Vers 6 lässt erkennen, dass die eigentlichen Parteiführer in Korinth andere als Paulus und Apollos waren, und zwar wahrscheinlich begabte örtliche Führer, oder sogar Reisebrüder mit judaistischen Neigungen, auf die er in seinem zweiten Brief noch deutlicher anspielt. Paulus vermied es, ihre Namen zu nennen, doch wünschte er, dass alle die Lektion lernen mögen, sich nicht für den einen und gegen den anderen aufzublähen. Niemand hat Grund, sich zu rühmen, wie auch immer seine Gabe glänzen mag, denn alles, was jemand hat, hat er von Gott empfangen.
Sich des Menschen zu rühmen, entspringt somit dem Geist der Welt. Und wenn die Welt in dem einen Punkt eindringt, dann wird sie es auch bald in einem anderen tun. So war es in Korinth geschehen. Sie waren gesättigt und reich, regierten wie Könige, hatten eine wirklich „gute Zeit“, während ihr Herr noch verworfen war und die Apostel des Herrn an Seiner Verwerfung teilhatten. Es liegt ein Anflug von heiligem Spott in diesem Wort: „Ich wollte wohl, dass ihr herrschtet, auf dass auch wir [Paulus und seine Mitarbeiter] mit euch herrschen möchten.“ Die Gläubigen werden herrschen, wenn Christus herrscht, und die Apostel werden dann auf ihren Thronen nicht fehlen.

> Aufgaben
- a) Prüfe, ob die folgenden Aussagen mit dem Text über die Parteiungen in Korinth übereinstimmen, und belege jede Antwort mit den entscheidenden Worten daraus: (i) Paulus nennt die Namen der eigentlichen Parteiführer. (ii) Sich des Menschen zu rühmen, entspringt dem Geist der Welt. (iii) Die Gläubigen werden herrschen, wenn Christus herrscht.
- b) Von wem hat laut dem Text über die Parteiungen in Korinth jemand alles empfangen, was er hat?
- c) Gib den Abschnitt aus dem Text über die Parteiungen in Korinth zwischen „Vers 6 lässt“ und „von Gott empfangen.“ einschließlich wieder und ersetze darin „Reisebrüder“ durch „Wanderprediger“.

> Bereitgestelltes Material
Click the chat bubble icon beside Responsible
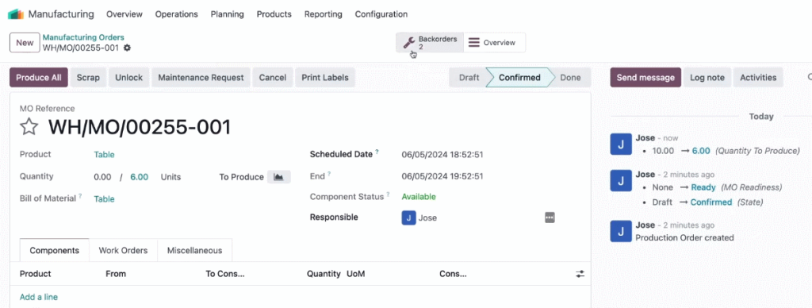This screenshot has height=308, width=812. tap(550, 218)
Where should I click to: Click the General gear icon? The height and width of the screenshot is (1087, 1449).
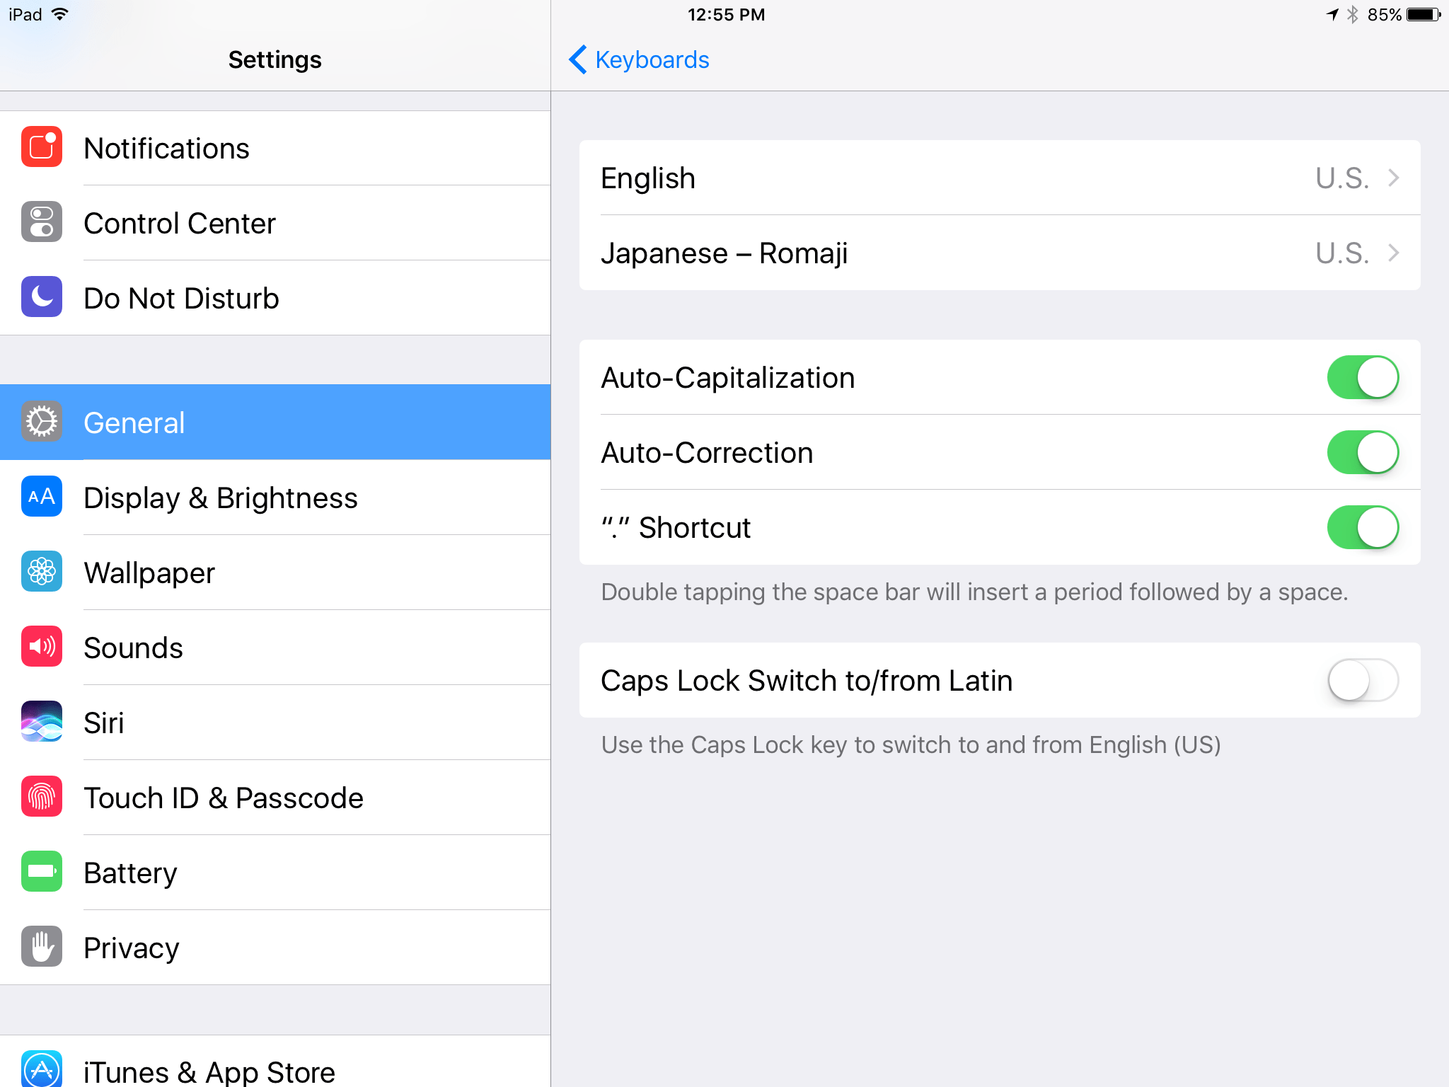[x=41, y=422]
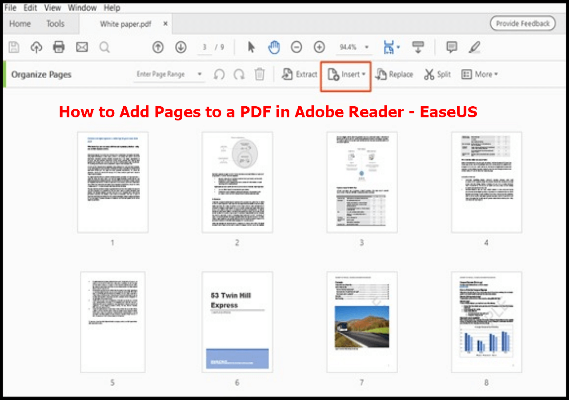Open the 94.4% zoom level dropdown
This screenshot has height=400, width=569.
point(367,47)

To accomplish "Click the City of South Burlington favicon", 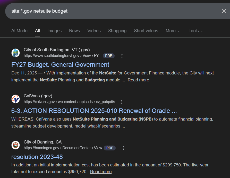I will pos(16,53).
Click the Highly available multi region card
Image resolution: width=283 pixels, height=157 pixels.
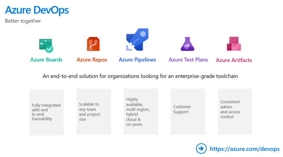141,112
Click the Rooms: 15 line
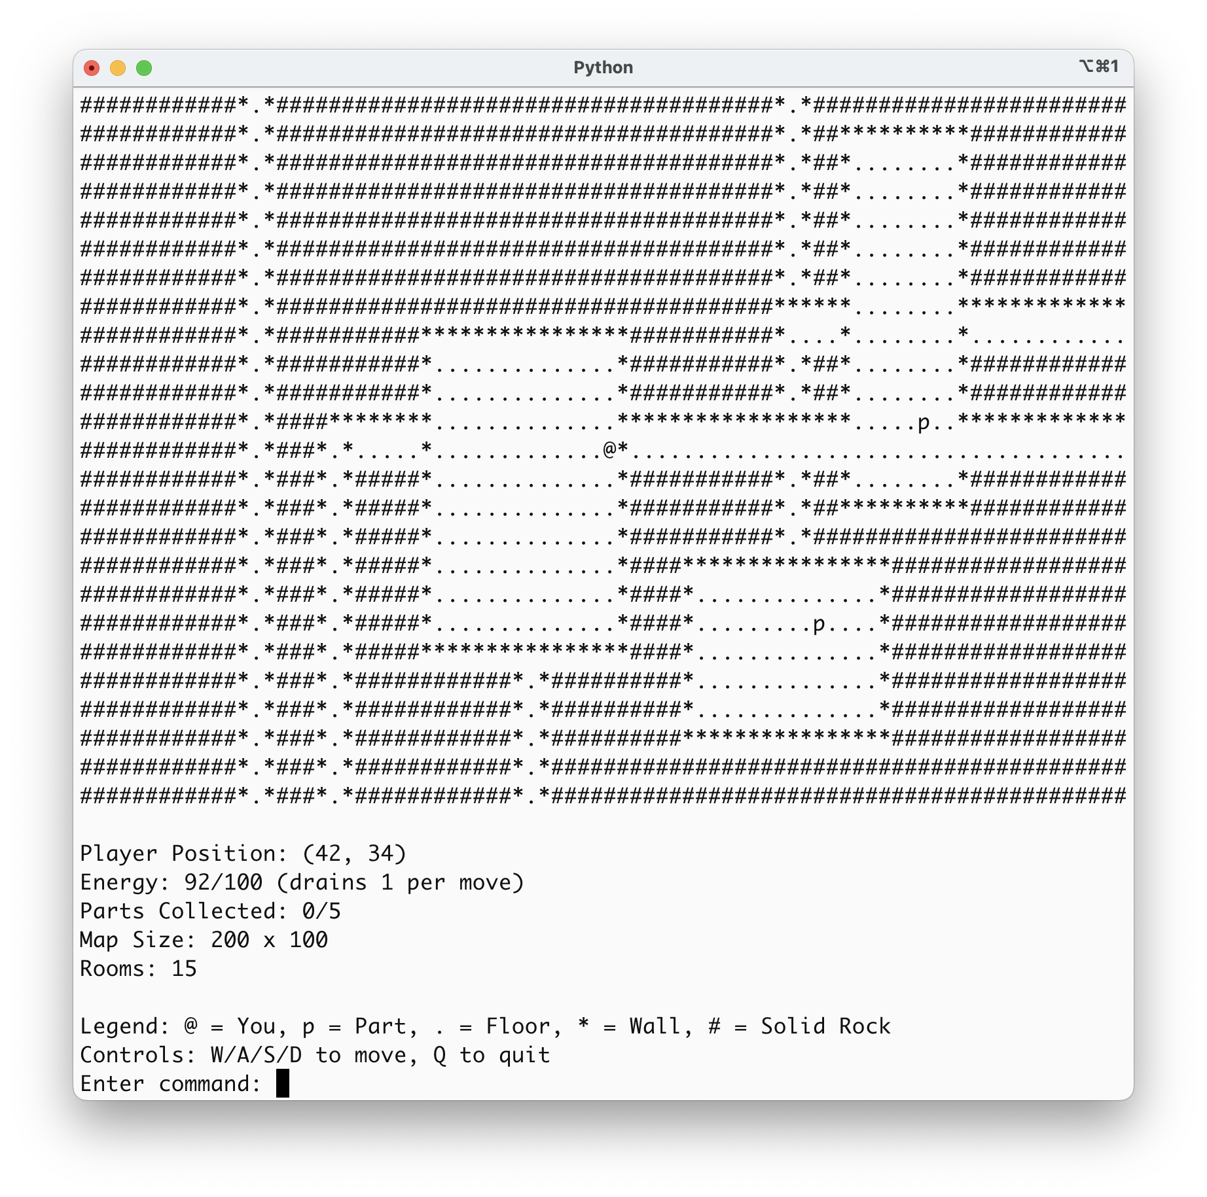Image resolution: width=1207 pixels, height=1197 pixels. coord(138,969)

==

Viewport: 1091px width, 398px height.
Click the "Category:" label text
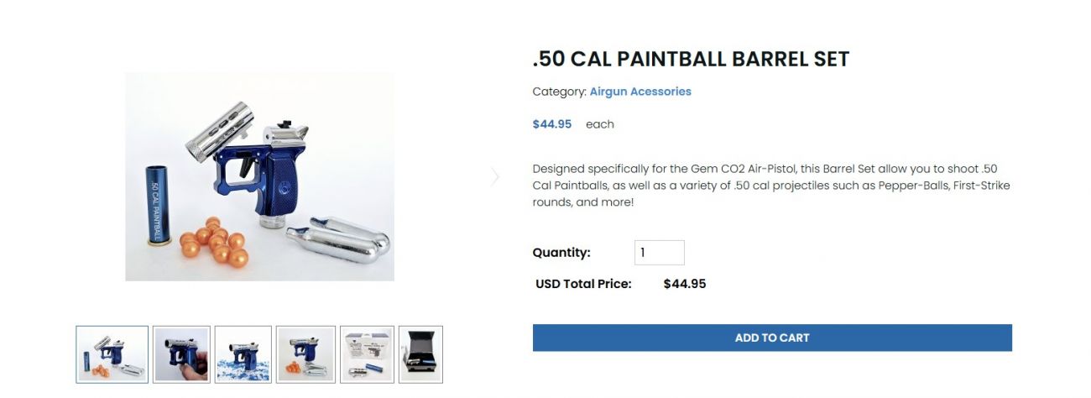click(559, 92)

> Antworten
- a)
(i) Nein: „Paulus vermied es, ihre Namen zu nennen“
(ii) Ja: „Sich des Menschen zu rühmen, entspringt somit dem Geist der Welt.“
(iii) Ja: „Die Gläubigen werden herrschen, wenn Christus herrscht“

- b) Von Gott.

- c)
Vers 6 lässt erkennen, dass die eigentlichen Parteiführer in Korinth andere als Paulus und Apollos waren, und zwar wahrscheinlich begabte örtliche Führer, oder sogar Wanderprediger mit judaistischen Neigungen, auf die er in seinem zweiten Brief noch deutlicher anspielt. Paulus vermied es, ihre Namen zu nennen, doch wünschte er, dass alle die Lektion lernen mögen, sich nicht für den einen und gegen den anderen aufzublähen. Niemand hat Grund, sich zu rühmen, wie auch immer seine Gabe glänzen mag, denn alles, was jemand hat, hat er von Gott empfangen.